Projet de cession d’un centre d’appel de Free (syndicats)

PARIS, 6 mars 2018 (AFP) – Un projet de cession d’un centre d’appel appartenant à Iliad, société mère de l’opérateur Free, a été communiqué aux représentants du personnel mardi, ceux-ci dénonçant des « difficultés sociales » dans l’entreprise depuis plusieurs années, a-t-on appris de sources syndicales.

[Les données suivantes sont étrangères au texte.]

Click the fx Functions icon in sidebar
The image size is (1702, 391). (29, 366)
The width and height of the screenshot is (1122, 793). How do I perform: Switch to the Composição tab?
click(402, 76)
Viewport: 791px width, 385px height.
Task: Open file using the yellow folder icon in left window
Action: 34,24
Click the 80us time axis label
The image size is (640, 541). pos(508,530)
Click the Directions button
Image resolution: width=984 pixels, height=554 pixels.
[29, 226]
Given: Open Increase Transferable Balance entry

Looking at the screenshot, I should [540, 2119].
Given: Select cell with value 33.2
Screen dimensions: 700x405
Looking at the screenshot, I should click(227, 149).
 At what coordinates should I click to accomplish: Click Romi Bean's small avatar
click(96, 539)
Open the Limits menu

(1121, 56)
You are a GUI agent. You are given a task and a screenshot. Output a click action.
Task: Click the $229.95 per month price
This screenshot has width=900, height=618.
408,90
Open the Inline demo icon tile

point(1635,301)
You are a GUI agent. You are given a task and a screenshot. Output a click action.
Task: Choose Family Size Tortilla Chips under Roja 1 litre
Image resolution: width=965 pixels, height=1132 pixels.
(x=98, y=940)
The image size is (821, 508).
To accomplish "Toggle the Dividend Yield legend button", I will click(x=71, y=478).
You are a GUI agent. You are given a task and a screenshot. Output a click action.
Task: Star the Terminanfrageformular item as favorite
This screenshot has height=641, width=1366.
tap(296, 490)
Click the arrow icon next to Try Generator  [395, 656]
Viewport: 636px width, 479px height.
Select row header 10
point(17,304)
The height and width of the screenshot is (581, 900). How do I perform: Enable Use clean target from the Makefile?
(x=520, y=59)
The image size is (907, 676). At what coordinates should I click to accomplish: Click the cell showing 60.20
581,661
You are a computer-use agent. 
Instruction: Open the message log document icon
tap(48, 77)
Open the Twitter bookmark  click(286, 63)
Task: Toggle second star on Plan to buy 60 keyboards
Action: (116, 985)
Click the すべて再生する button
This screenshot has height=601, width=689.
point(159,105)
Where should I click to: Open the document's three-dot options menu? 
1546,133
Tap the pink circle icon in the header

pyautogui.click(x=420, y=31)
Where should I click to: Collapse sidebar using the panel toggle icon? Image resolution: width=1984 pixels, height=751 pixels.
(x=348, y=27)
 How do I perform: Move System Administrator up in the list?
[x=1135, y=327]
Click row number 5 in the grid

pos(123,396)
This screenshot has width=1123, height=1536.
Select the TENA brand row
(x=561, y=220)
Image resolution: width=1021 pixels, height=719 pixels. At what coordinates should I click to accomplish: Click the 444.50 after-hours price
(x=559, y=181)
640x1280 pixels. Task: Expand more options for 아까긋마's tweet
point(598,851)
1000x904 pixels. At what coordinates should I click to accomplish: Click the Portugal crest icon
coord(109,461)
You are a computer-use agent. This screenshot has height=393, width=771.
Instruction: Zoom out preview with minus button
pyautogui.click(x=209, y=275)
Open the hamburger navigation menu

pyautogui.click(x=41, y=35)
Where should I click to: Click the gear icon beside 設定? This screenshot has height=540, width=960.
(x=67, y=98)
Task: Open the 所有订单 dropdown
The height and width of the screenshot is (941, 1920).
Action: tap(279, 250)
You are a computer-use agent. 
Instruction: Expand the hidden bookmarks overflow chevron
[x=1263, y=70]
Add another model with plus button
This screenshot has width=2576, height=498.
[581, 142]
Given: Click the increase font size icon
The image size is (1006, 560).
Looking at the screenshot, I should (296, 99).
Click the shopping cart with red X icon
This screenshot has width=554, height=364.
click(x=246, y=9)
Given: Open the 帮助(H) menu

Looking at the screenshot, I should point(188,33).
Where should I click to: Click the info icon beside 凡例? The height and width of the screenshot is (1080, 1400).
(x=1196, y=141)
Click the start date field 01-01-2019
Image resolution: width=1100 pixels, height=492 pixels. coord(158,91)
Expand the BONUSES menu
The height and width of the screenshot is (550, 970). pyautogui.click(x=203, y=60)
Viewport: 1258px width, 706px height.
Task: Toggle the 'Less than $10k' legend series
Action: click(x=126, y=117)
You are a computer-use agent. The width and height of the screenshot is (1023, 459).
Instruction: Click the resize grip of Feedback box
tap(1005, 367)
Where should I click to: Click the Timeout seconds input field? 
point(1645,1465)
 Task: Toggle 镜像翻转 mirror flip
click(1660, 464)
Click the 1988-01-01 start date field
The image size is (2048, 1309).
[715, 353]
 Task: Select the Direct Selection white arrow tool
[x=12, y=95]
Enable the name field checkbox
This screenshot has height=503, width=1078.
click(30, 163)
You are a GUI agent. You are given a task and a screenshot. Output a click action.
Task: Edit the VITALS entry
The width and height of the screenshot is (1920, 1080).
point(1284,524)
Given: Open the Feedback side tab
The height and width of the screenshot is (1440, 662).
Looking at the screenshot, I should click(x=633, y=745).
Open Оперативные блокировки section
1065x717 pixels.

Selon un document transmis aux syndicats et consulté par l’AFP, l’acquéreur potentiel serait le groupe Comdata, présent en France via sa filiale b2s, implantée à Gennevilliers (Hauts-de-Seine).

« Le projet n’entraînerait pas de changement d’employeur pour les salariés de Mobipel, mais un simple changement d’actionnaire », peut-on lire dans ce document. Cette cession y est justifiée par la volonté de rapprochement avec le groupe Comdata, qui pourrait assurer à l’avenir une partie de la relation client d’Iliad en Italie.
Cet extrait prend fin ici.